James McDonald continues to mystify Pittsburgh Pirates fans with his first inning struggles.  After throwing 5.1 innings in his last outing, McDonald struggled again in the first inning against the Boston Red Sox.  In a 48-minute threat-of-rain-delay game at McKechnie Field, McDonald walked batters, hit a batter and continually battled to get ahead in the count early in the contest.

But as the game progressed, JMac worked more deliberately, started to show more change-ups and battled to get ahead of hitters.

Please don’t confuse us for Ray Searage (or even Jim Colborn).  We didn’t sleep at a Holiday Inn Express last night, either, but McDonald does enough damage in the first inning that it’s difficult to even believe he pitched so damn effectively last season.
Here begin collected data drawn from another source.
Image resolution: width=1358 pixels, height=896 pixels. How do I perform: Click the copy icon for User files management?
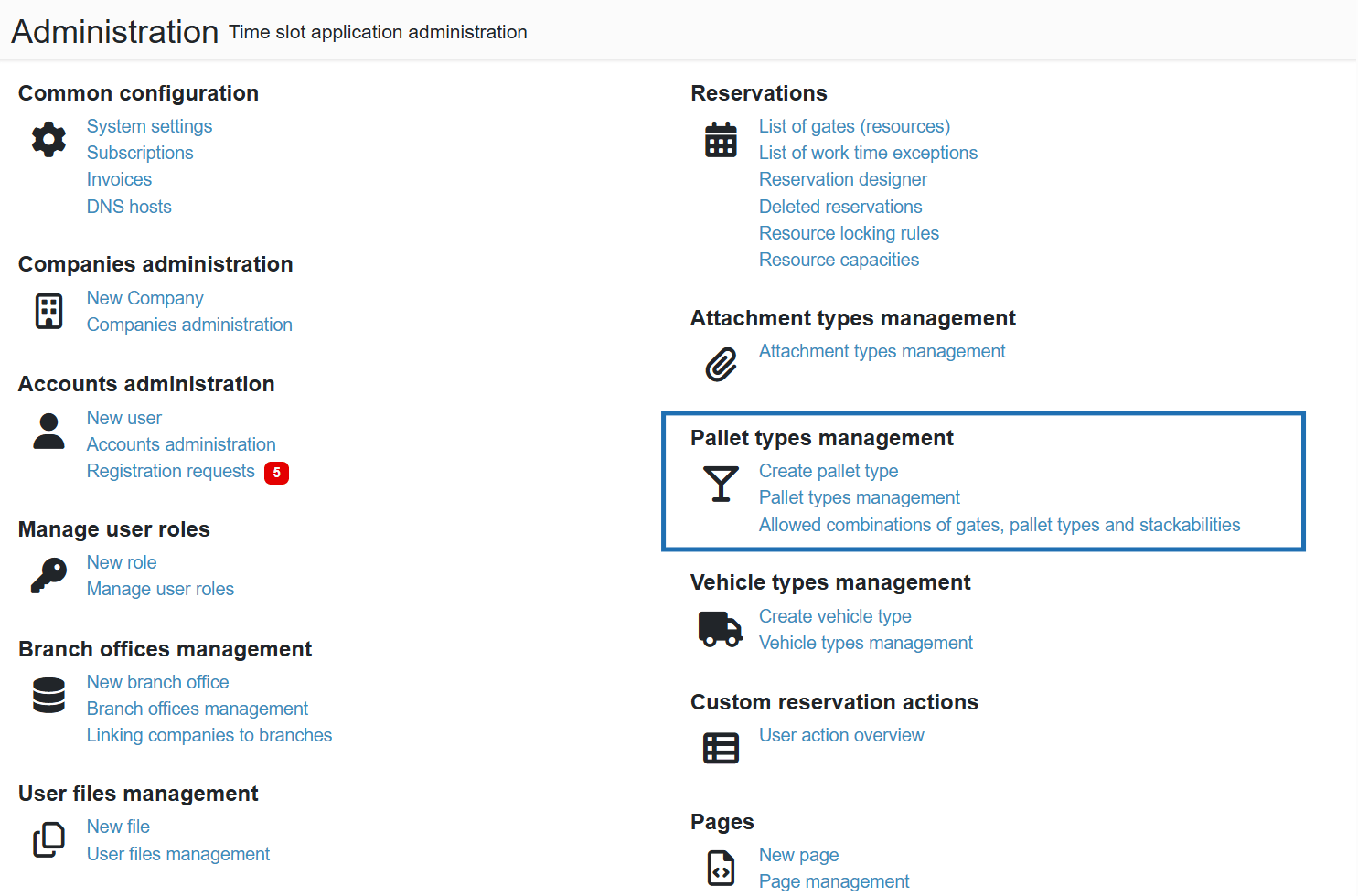click(x=48, y=839)
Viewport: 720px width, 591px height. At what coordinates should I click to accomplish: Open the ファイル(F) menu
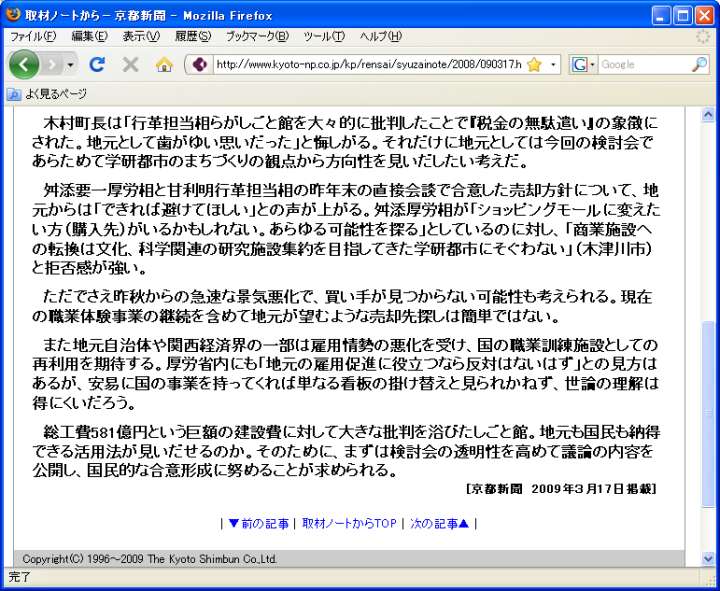32,36
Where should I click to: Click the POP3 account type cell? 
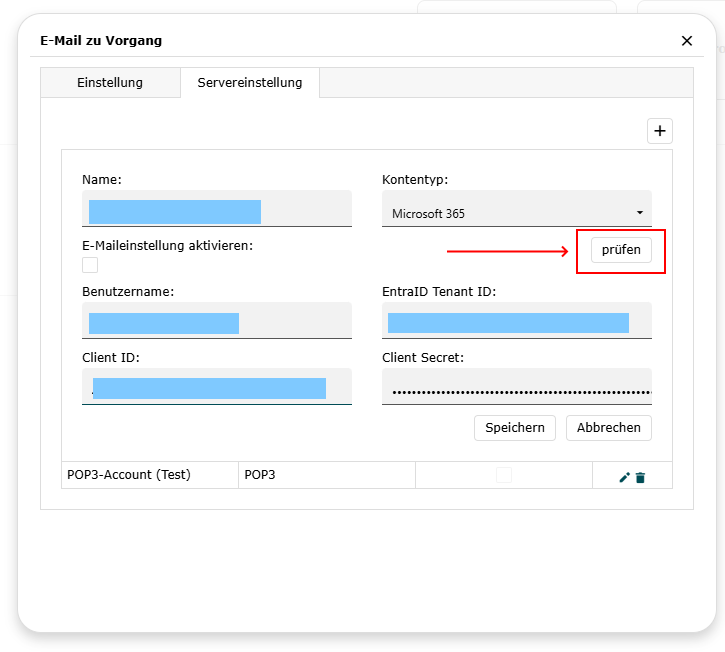(326, 475)
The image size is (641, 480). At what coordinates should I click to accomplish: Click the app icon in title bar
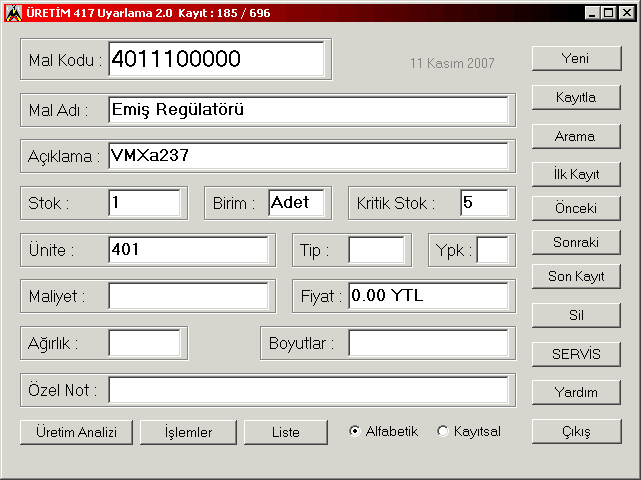pos(12,12)
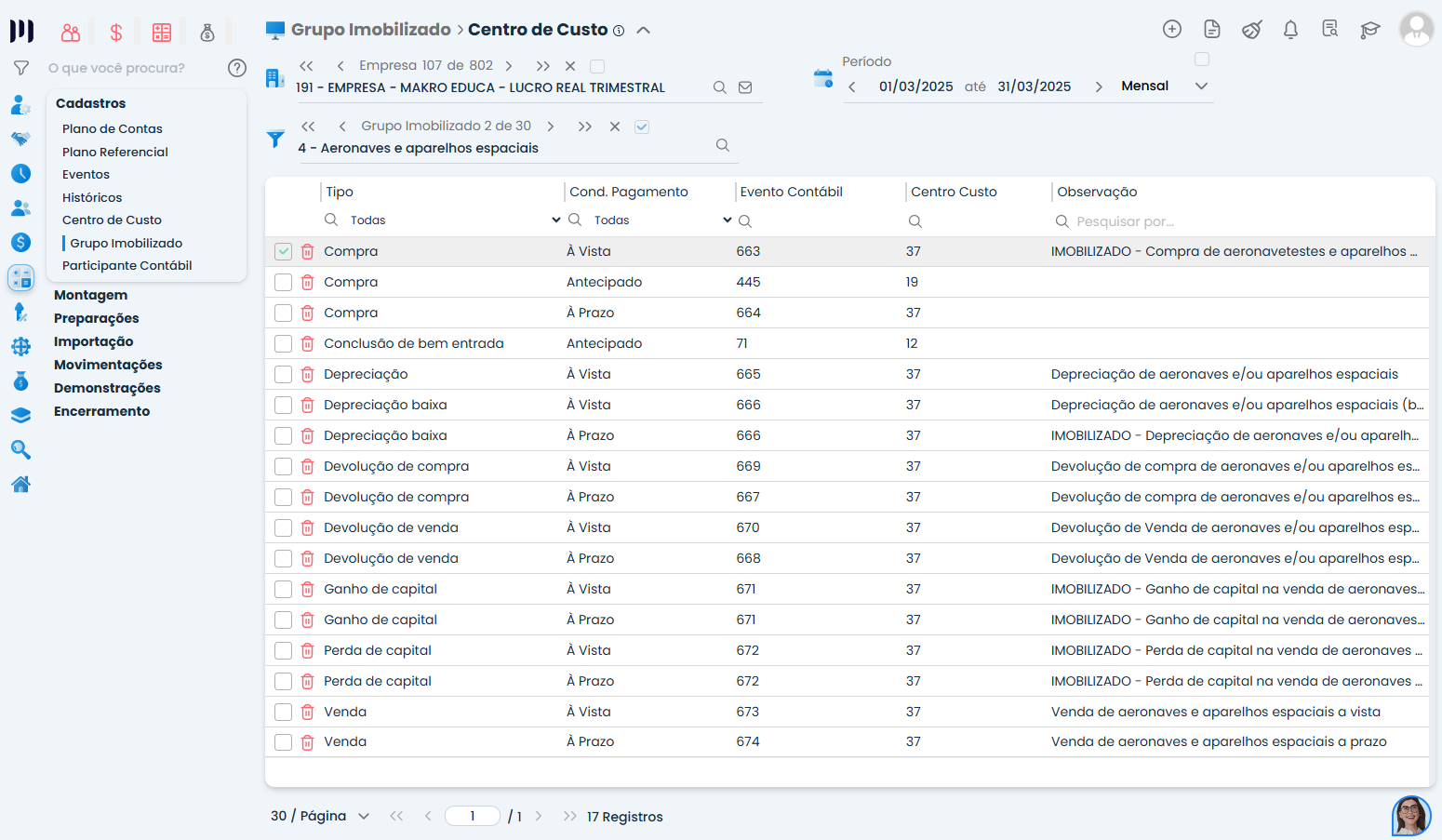Image resolution: width=1442 pixels, height=840 pixels.
Task: Go to next Empresa record arrow
Action: (509, 66)
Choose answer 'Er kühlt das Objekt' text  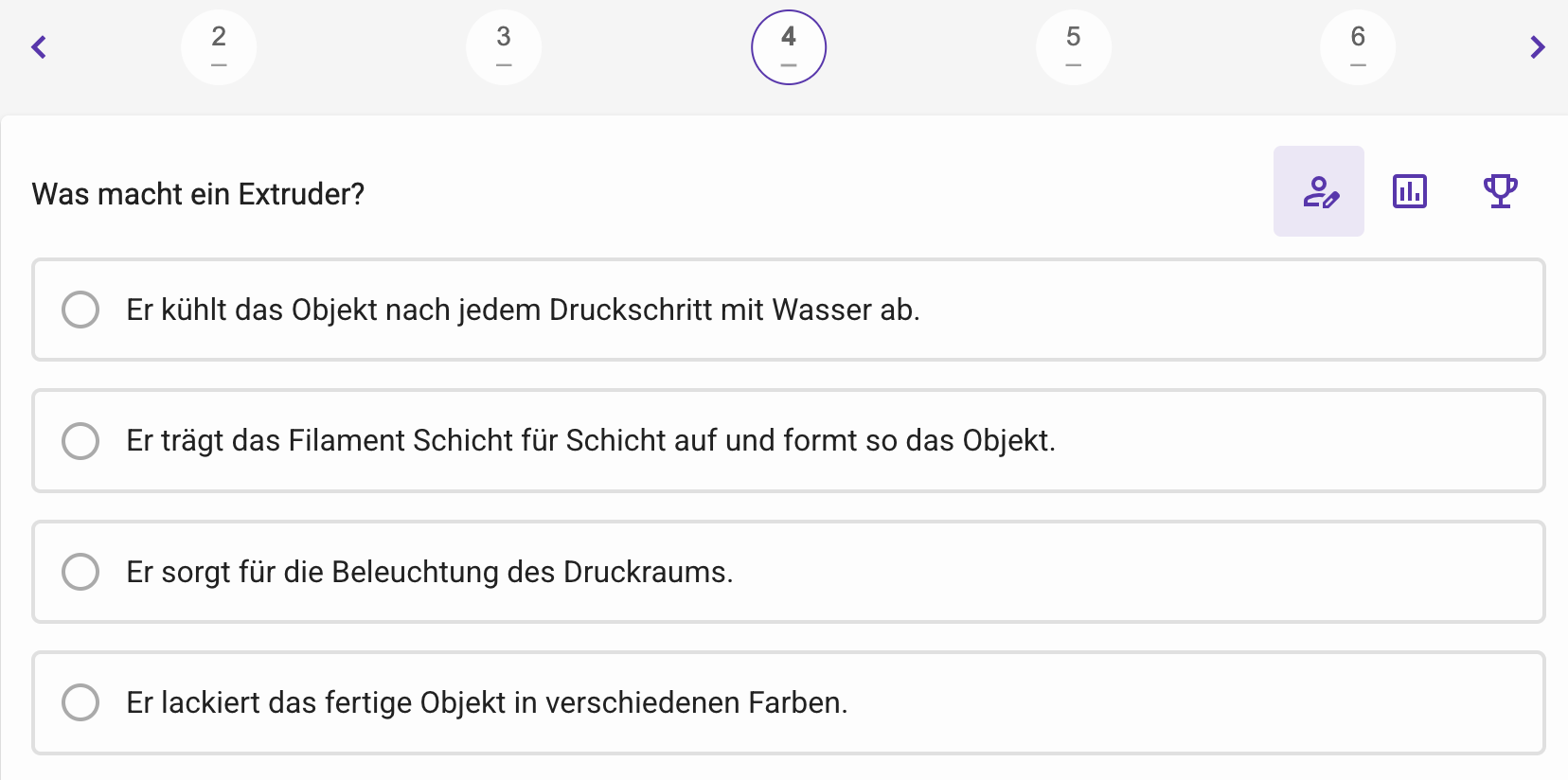pyautogui.click(x=523, y=310)
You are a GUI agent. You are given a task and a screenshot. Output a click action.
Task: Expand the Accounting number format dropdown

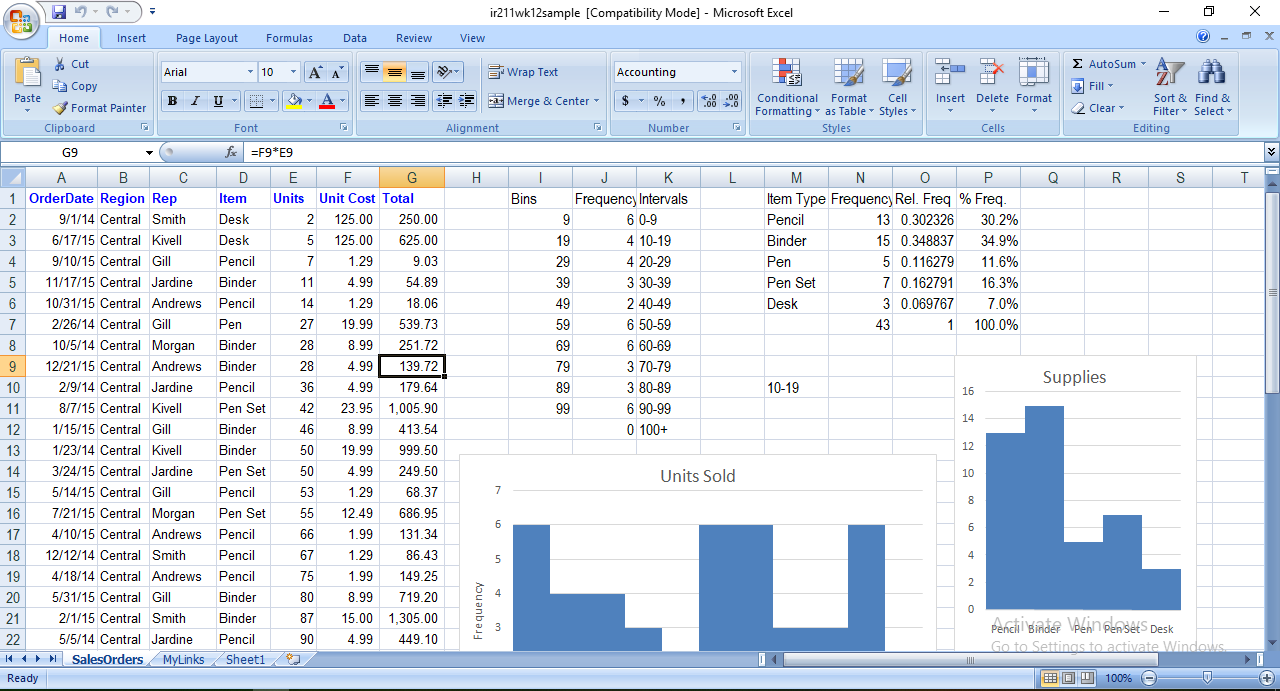(x=734, y=72)
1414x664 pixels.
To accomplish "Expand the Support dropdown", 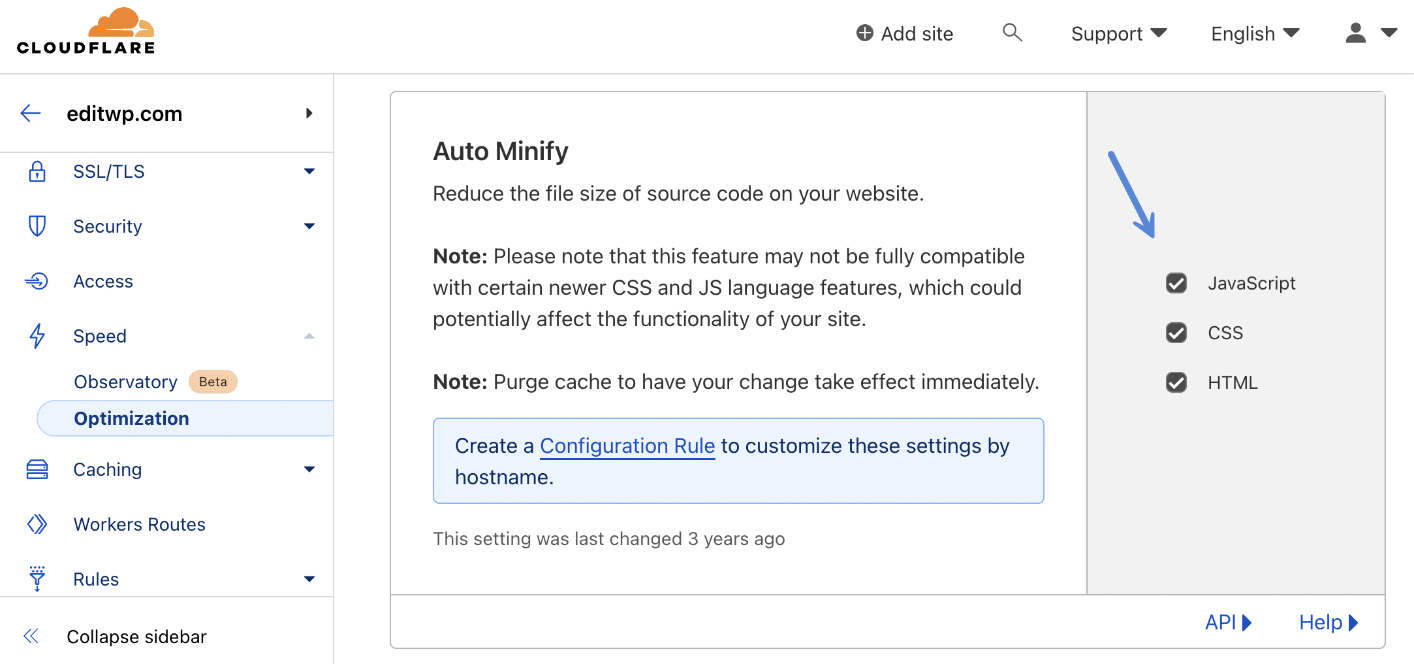I will pyautogui.click(x=1118, y=33).
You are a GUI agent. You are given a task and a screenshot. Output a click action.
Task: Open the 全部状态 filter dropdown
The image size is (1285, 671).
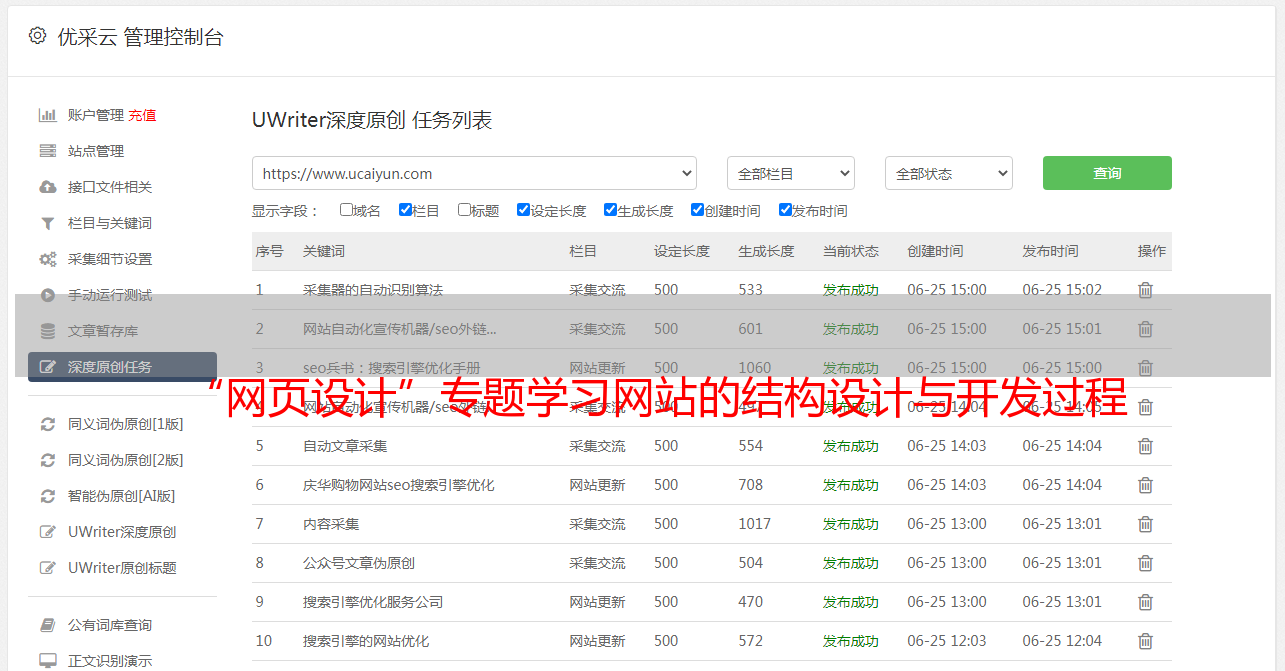(x=948, y=173)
It really sounded like he was discovering what he had as the game progressed.  The change-up sounded as if it was the pitch he was working on during the game, and the pitch got stronger as the game progressed.

Here was the mayhem:

Shane Victorino lead off the game by crushing a triple to right field.  A sliding catch by center fielder Starling Marte left Victorino on third.  The Flyin’ Hawaiian was still on third after a shallow single by Jackie Bradley.   Jarrod Saltalamacchia walked to load the bases and Ryan Lavarnway followed with a line drive single to finally plate Victorino, and Bradley also scored on the single.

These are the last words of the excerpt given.